ARD & DIVERSION
ARD (Accelerated Rehabilitative Disposition)
Diversion is the act of changing the path of a case. Instead of being fully prosecuted by the District Attorney to trial, Attorney Holt will work to get the case diverted to an alternative program resulting in a withdraw of prosecution from the District Attorney. Most diversion programs require the defendant has little to no previous contact with the criminal justice system.
The most well known diversion program in Pennsylvania is called ARD, which stands for Accelerated Rehabilitative Disposition. There are many reason why ARD is so good. To get ARD, Attorney Holt will apply for ARD with the District Attorney. Once accepted there is an ARD hearing. No plea is ever made, nor is there ever any admission of guilt. There is a special probationary period of time, fines and costs, and sometimes community service or drug treatment. In most counties once ARD is complete, the court system issues a certificate of completion. After completion, you can file an expungement to have the charges themselves erased off your criminal record, and the DA cannot object to having the record erased, as a matter of law.
Another reason ARD is the best diversion program in Pennsylvania is because the program is available to people arrested for their first DUI (Driving Under the Influence). The vast majority of first time DUI cases carry a term of incarceration of 48 or 72 hours and a one year license suspension. In the ARD program, for DUI, there is no jail time, and a very short license suspension.
Other types of diversion are:
Section 17, Probation without Verdict
In Section 17, your case must be a drug case. You enter a plea of no contest. The judge holds the plea under advisement. However, you are on regular probation. If you complete the probationary period given to you by the judge without any violations, you are found not guilty and the case can be expunged. However, if you have a violation while on Section 17, the judge has the power to find you guilty and re-sentence you, which would give you a permanent record.
Intermediate Punishment is a term used for getting around tough sentences. If someone has little to no contact with the system and accepts responsibility for their actions, the District Attorney may agree to Intermediate Punishment. The big benefit of Intermediate Punishment is mandatory sentences do not apply. Currently, in Pennsylvania, there are no drug mandatory sentences, so the Intermediate Punishment is not as useful as in the past. However, there are still many situations where Intermediate Punishment is by far the best option. The negative about Intermediate Punishment is the defendant has a conviction which can never be expunged. Intermediate Punishment can be used in any type of case, including DUI cases, but the prosecutor must agree to allow the judge to sentence the defendant under the Intermediate Punish statute.
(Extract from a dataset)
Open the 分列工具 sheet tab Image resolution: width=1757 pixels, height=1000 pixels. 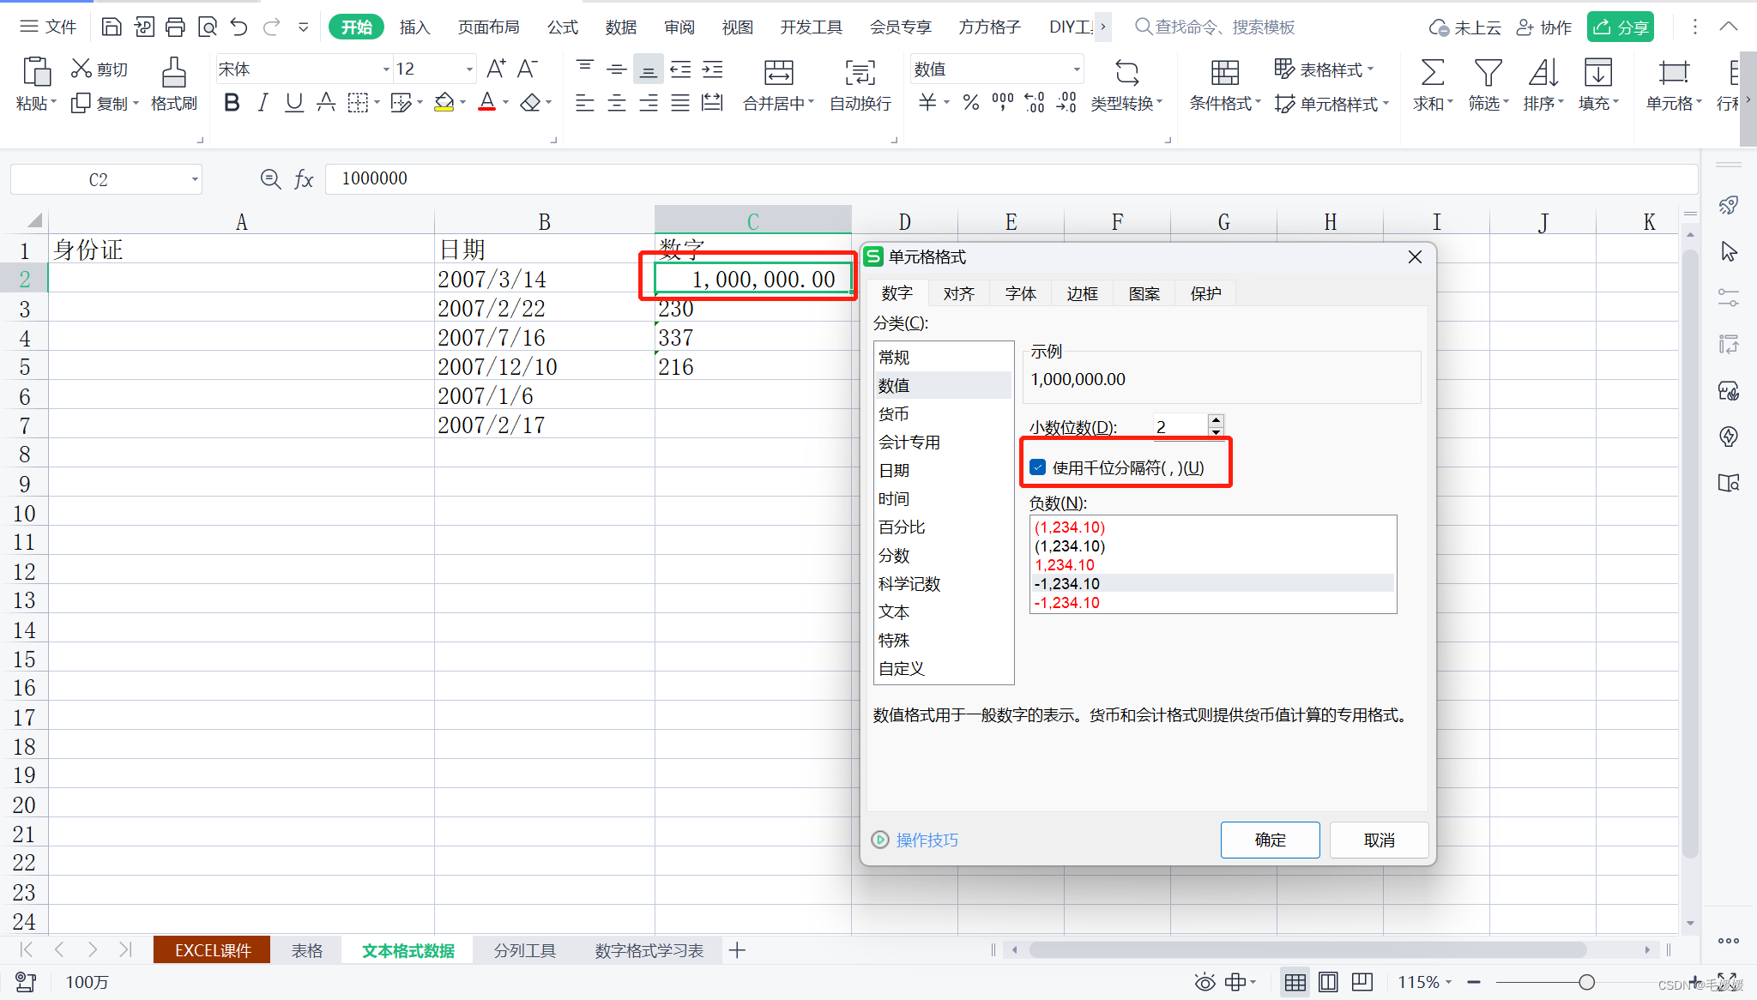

State Intermediate Punishment
State Intermediate Punishment is very similar to Intermediate Punishment. The main difference is the defendant is accepting a state sentence. This program is rarely used. However, in the right case, its a great program. State Intermediate Punishment is best used when someone is facing a massive sentence, clearly accepts responsibility for their actions, and simply wants to minimize their case as much as possible.
Motivational Boot Camp
Motivational Boot Camp is one of the best diversion programs in Pennsylvania. However, only a limited amount of people are eligible. In Boot Camp, the judge makes you eligible at the time of sentencing, and you go upstate and wait to see if the Department of Corrections classifies you for Boot Camp. If you are classified as eligible, your are eventually transferred to an outdoor style camp where you perform physical labor and exercise. Once you complete the program, you are paroled. This process takes approximately 9-15 months. You must be physically fit to enter the program, below a certain age set by the Department of Corrections, and the maximum sentence you can receive and be eligible for the program is 3-6 years. The reason the program is so good is that if you have a 3 year minimum, you could be home in 9 months.
Veterans Court is a place where veterans can get help organizing their lives and getting back on track. With the help of many great programs and assistance this program can help many veterans get their lives turned around. Usually the program does not take people charged with felonies, however, they often make fact specific exceptions. Further, you must have an Honorable Discharge.